Supercritical CO2 dyeing

Good water management is vital for the future of the planet. This is why our production teams are working with our suppliers to find innovative ways to limit the use and or pollution of water during the manufacturing processes.

This led to the launch in 2014 of a first project “Dope Dyed” and in 2015 of “Supercritical CO2” (or Process “Dry Dyed©”). This closed-loop process makes it possible to dye an article of clothing without using any water!

The Supercritical CO2 process offers numerous benefits for the environment:
– Energy consumption down by 40%
– Less use of chemical products
– No water required for the dyeing process
Even if the deployment of this process requires investing in a machine, once this investment has been amortized, it becomes extremely attractive and innovative. It represents a huge market opportunity to counter the problem of the scarcity of water resources.

“Ce projet a pu aboutir grâce à un beau travail entre les équipes textile en France et celles en production en Thaïlande, qui ont œuvré main dans la main avec notre sous-traitant pour développer une nouvelle gamme de composants”.

Parts of the exercise =>
1. According to the text on supercritical CO2 dyeing, by how much does the process cut energy consumption?
2. Rewrite the passage of the supercritical CO2 dyeing text starting at "Good water management" and ending at "of water resources.", swapping "machine" for "dyeing unit".
3. Extend the text on supercritical CO2 dyeing by continuing it from its final sentence.

Supplied records =>
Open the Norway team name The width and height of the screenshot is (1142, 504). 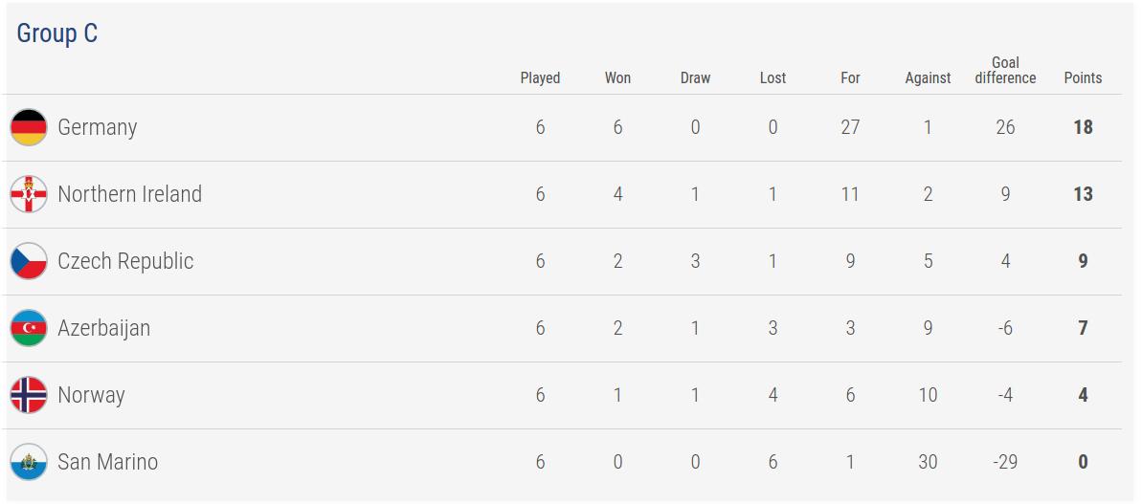(91, 395)
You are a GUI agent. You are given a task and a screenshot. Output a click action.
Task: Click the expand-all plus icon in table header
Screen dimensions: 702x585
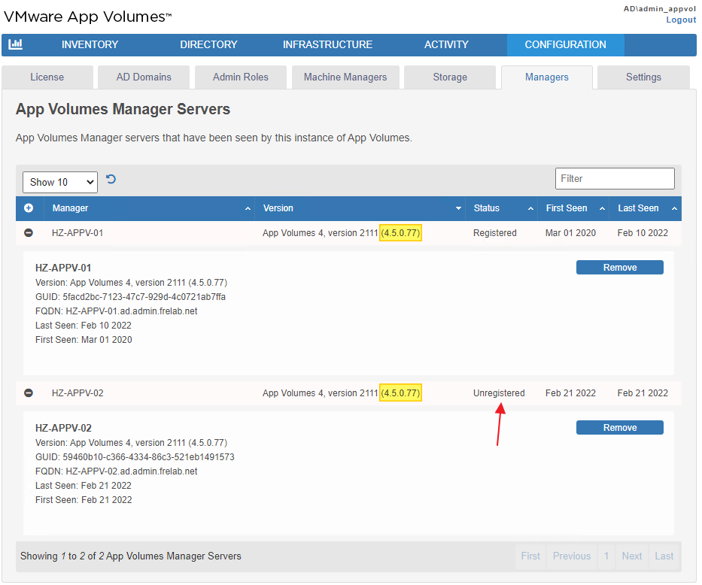[29, 208]
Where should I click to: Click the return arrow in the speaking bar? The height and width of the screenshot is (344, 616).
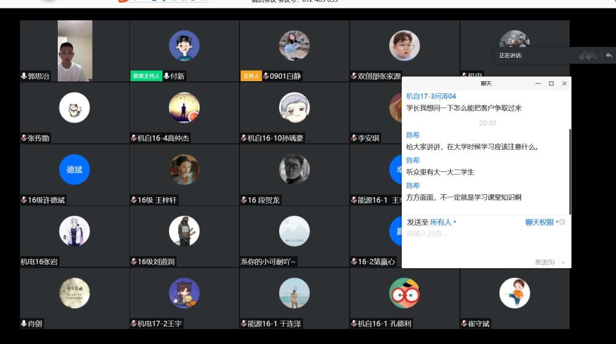[x=609, y=55]
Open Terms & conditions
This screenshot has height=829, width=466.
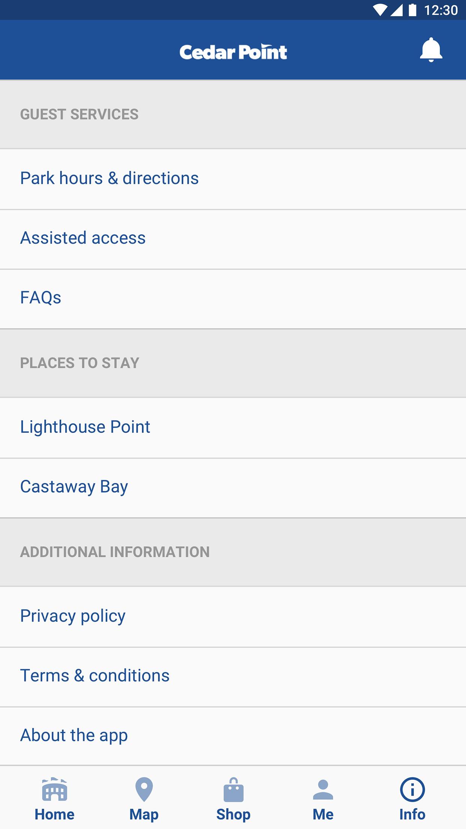tap(233, 677)
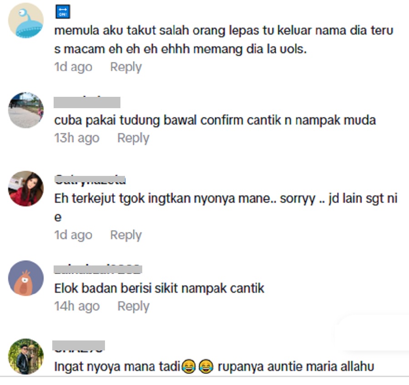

Answers for this exercise =>
1. 40%

2.
Good water management is vital for the future of the planet. This is why our production teams are working with our suppliers to find innovative ways to limit the use and or pollution of water during the manufacturing processes.

This led to the launch in 2014 of a first project “Dope Dyed” and in 2015 of “Supercritical CO2” (or Process “Dry Dyed©”). This closed-loop process makes it possible to dye an article of clothing without using any water!

The Supercritical CO2 process offers numerous benefits for the environment:
– Energy consumption down by 40%
– Less use of chemical products
– No water required for the dyeing process
Even if the deployment of this process requires investing in a dyeing unit, once this investment has been amortized, it becomes extremely attractive and innovative. It represents a huge market opportunity to counter the problem of the scarcity of water resources.

3.
Laurent Proumen
Laurent Proumen
Directeur de l’offre composants synthétiques

Replacing PVC in our products

Any product containing PVC requires a specific treatment to recover or recycle the PVC without any risk to the environment. This means specific equipment is required such as protection filters and suction lines to prevent all toxic emissions, air pollution and acid rain during the burning of the PVC. Decathlon is committed to replacing the PVC in its products and our teams are working on the development of innovative solutions such as the Tribord surf boots made from recycled oyster shells.

Photo: The Tribord surf boots were redesigned to replace the PVC with elastomer and 15% recycled oyster shells from Brittany-France. They are produced in the north of France and received quite a bit of media coverage:

The EVO sinker, an innovative product for lead-free fishing

To be in line with fishermen’s expectations, Caperlan came up with the easily adjustable EVO Sinker for all fishing conditions. Thanks to a smart and user-friendly system, the revolutionary EVO Ballast offers 4 different weights and 4 different functions in one.
Not only is the product ingenious, it is also an eco-innovation as all the lead has been replaced by a 100% lead-free Zarmac alloy.

Focus on
« Packaging: minimalist and qualitative! »

Our teams are moving towards single-material packaging solutions, with a focus on fibre materials (recyclable cardboard or paper). This choice offers greater recycling potential of the packaging in countries equipped with the required infrastructures.

If packaging exists, it is because it is necessary, in which case our teams do everything to optimise it.

Another best practice consists in limiting the size of the instructions for use of a product, by focusing more on easy to understand concise visuals (pictograms for example). Less text to translate into various different languages means less paper printed out!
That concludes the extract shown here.